Exercise materials:
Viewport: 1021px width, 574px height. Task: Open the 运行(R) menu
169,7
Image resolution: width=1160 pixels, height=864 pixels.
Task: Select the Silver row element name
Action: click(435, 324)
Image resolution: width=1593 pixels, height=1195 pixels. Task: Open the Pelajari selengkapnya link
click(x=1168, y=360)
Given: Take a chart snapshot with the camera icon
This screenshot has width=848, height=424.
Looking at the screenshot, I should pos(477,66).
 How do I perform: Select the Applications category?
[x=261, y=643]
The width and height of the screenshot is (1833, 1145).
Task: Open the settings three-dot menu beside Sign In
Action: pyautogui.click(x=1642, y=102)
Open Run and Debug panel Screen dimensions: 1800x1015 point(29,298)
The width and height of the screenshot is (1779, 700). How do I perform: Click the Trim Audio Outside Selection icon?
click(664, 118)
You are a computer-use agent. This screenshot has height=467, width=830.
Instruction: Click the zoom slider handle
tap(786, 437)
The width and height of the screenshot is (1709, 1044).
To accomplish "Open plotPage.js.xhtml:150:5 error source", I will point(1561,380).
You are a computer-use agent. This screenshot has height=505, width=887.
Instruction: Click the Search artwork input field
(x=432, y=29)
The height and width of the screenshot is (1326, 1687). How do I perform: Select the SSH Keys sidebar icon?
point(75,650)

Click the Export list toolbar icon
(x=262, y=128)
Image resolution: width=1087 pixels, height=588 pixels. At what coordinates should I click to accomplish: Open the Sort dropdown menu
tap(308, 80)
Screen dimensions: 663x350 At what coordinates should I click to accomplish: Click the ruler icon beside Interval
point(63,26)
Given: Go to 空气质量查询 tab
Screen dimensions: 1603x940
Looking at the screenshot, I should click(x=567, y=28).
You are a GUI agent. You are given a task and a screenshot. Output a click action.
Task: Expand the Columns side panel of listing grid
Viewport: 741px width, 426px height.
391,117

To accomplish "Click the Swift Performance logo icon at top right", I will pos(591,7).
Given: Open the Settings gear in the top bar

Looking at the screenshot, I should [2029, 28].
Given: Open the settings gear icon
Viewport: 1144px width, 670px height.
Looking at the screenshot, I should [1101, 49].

What the exercise asks: In the data above, retype exactly and only the lines between the one holding "How do I perform: Select the Applications" and the one holding "Task: Expand the", inclusive.

Answer to this task:
 How do I perform: Select the Applications category?
[x=261, y=643]
The width and height of the screenshot is (1833, 1145).
Task: Open the settings three-dot menu beside Sign In
Action: pyautogui.click(x=1642, y=102)
Open Run and Debug panel Screen dimensions: 1800x1015 point(29,298)
The width and height of the screenshot is (1779, 700). How do I perform: Click the Trim Audio Outside Selection icon?
click(664, 118)
You are a computer-use agent. This screenshot has height=467, width=830.
Instruction: Click the zoom slider handle
tap(786, 437)
The width and height of the screenshot is (1709, 1044).
To accomplish "Open plotPage.js.xhtml:150:5 error source", I will point(1561,380).
You are a computer-use agent. This screenshot has height=505, width=887.
Instruction: Click the Search artwork input field
(x=432, y=29)
The height and width of the screenshot is (1326, 1687). How do I perform: Select the SSH Keys sidebar icon?
point(75,650)

Click the Export list toolbar icon
(x=262, y=128)
Image resolution: width=1087 pixels, height=588 pixels. At what coordinates should I click to accomplish: Open the Sort dropdown menu
tap(308, 80)
Screen dimensions: 663x350 At what coordinates should I click to accomplish: Click the ruler icon beside Interval
point(63,26)
Given: Go to 空气质量查询 tab
Screen dimensions: 1603x940
Looking at the screenshot, I should click(x=567, y=28).
You are a GUI agent. You are given a task and a screenshot. Output a click action.
Task: Expand the Columns side panel of listing grid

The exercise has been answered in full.